600!
Jim Thome stepped up to bat in the 7th inning Monday night with the Twins clinging to a 6-5 lead againt the Tigers. Justin Morneau stood on first and Trevor Plouffe on third. Thome watched three pitches from Tiger lefty Daniel Schlereth. Then, with the count at 2-1, Schlereth tossed an 80 mph curveball on the outside half of the plate. Thome waved at it with his deceptively-powerful swing and the ball sailed to the opposite field. And it carried. And it flew.
It flew all the way to the Tiger bullpen for Thome’s 600th home run.
Thome came into the game with 598 career homers, and he had been in a slight drought since his last big fly on August 4th against the Angels. But in the sixth inning at Detroit, he socked his 10th homer of the year to put the Twins up 5-3. Like #600, this was an opposite field shot to the Tiger bullpen. After Francisco Liriano allowed the Tigers to draw within a run in the bottom of the 7th, Thome came out the very next inning to stretch the lead to 9-5.
Thome joins Barry Bonds, Hank Aaron, Babe Ruth, Willie Mays, Ken Griffey Jr., Alex Rodriguez, and Sammy Sosa as the 8th player in Major League Baseball history to hit 600. For purists, Thome is just the fifth player (along with Aaron, Ruth, Mays, and Griffey) to reach that illustrious milestone without every being linked to performance enhancing drugs. It is so rare for a Major Leaguer to hit 600 home runs without chemical enhancement that many fans will never see it happen again. Among active players, Chipper Jones and Vladimir Guerrero are next in line behind Thome with 446. Both are almost certain to retire well before tying Thome’s total.

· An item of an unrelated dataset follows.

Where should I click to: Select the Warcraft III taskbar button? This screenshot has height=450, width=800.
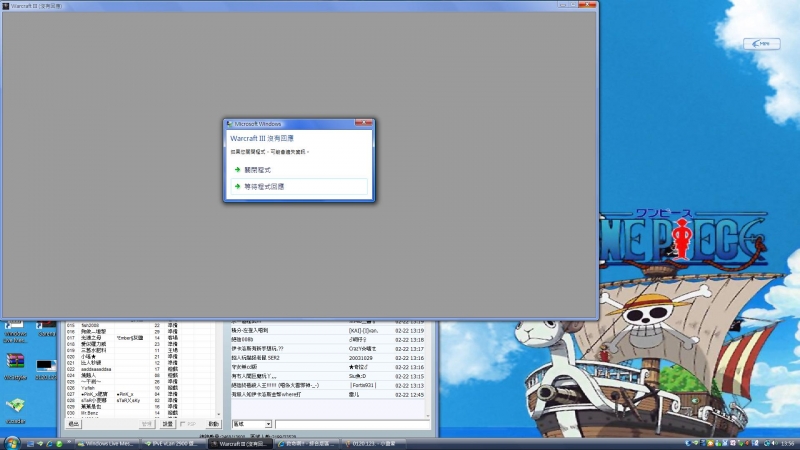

Baseballs flew out of Comerica Park with some regularity on Monday night. Delmon Young, Victor Martinez, and Ryan Raburn joined Thome in the homer column, but none of their blasts was as memorable (with the possible exception of Young, who homered in his first at bat against his former team).
The only unfortunate part about Thome’s feat is that it didn’t come in Minnesota, where Twins fans could’ve cheered on their adopted hero – or in Cleveland, where Thome played 12 seasons and hit his first 334 longballs. The Twins played the Indians over the weekend, but an untimely rainout deprived Thome of any chance of putting on a show for the Cleveland fans who love him so much.
Thome’s chase enthralled Twins fans in the middle of an otherwise dreary season. But it failed to draw the interest of millions of fans around the country as Derek Jeter’s march toward 3,000 hits did earlier this year. Despite the fact that hitting 600 home runs is far more rare than reaching 3,000 hits, the Twins lack the massive media presence that Jeter’s Yankees take for granted. Coincidentally, Twins announcer Bert Blyleven lamented the lack of attention right before Thome’s blast, saying “H going to hit his 600th home run here one of these days, if not in this at bat, and it’ll go unnoticed. [Thome is] a true gentleman.”
Bert, you were right about part of that. Thome is one of the game’s great gentlemen, and he did homer that at bat. But his feat is far from unnoticed. Millions of Twins fans couldn’t be more proud of Jim Thome, and neither could we here at Puckett’s Pond.